_Tasks to complete:_
- a) List every proper name of a company, computer, or mascot that appears in the SAM Coupé launch history, each once.
- b) Continue the SAM Coupé launch history after its final sentence.

_Selected extract:_
------------
Robot 'Sam'MGT's new computer was launched in the last quarter of 1989 under the name SAM Coupé, and certainly had novel styling, with a steeply sloping keyboard and a wide area in front to act as a wrist rest. The price unfortunately had had to be raised to £170 to cover manufacturing costs, with a floppy disk drive costing an extra £90.
Much care had clearly gone into the launch, such as writing a good manual, and MGT introduced a cartoon robot named Sam to advertise the product.

A major problem for any new design of computer in the 1980s was a lack of software to run on it until the software houses had written or converted programs to suit the new machine, which they were unwilling to do unless it was selling in significant numbers, and it was not likely to do so unless software existed for it...
From the start MGT intended to circumvent this chicken-and-egg situation by making their computer able to run the hundreds of programs already written for the Sinclair Spectrum.
------------
[Collected data]

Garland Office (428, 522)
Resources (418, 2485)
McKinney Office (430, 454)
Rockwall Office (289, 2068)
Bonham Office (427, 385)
------------
_Answers for the exercise:_
- a) MGT, SAM Coupé, Sam, Sinclair Spectrum

- b)
Having the same type of processor and the same memory arrangement for the display was a big step in the direction of software compatibility with the Spectrum, but for total compatibility the contents of the Spectrum's ROM, which held the BASIC and rudimentary operating system, would have had to be exactly duplicated. This could not be done since Amstrad, who had by this time bought the rights to the Spectrum, owned the copyright to its ROM and were hardly going to release it to a competitor. The best MGT could do was provide a utility to be loaded from tape which allowed about three quarters of programs written for the original 48K Spectrum to run on the SAM Coupé. Programs written specifically for the newer 128K model of Spectrum could not be run.

(As an aside, when Amstrad finally dropped the Spectrum range in the early 1990s they generously allowed its ROM code to be freely distributed for non-commercial emulation purposes. They also permit Spectrum manuals to be distributed in electronic form. This means the Spectrum is one of the few models of computer which can legally be emulated without infringing copyright.)

MGT had hoped to tempt many existing Spectrum owners to upgrade to the SAM as well as attracting new buyers, but things began to go wrong. It had been planned to have several thousand SAMs in the shops ready for the 1989 pre-Christmas rush, but the computer was late arriving and missed out on most of the Christmas sales, leaving MGT with a stock of about 6000 unsold SAMs just after Christmas, when computer sales were traditionally slow. The price of £260 for a SAM with a floppy disk drive was also seen as somewhat high for the market it was aimed at.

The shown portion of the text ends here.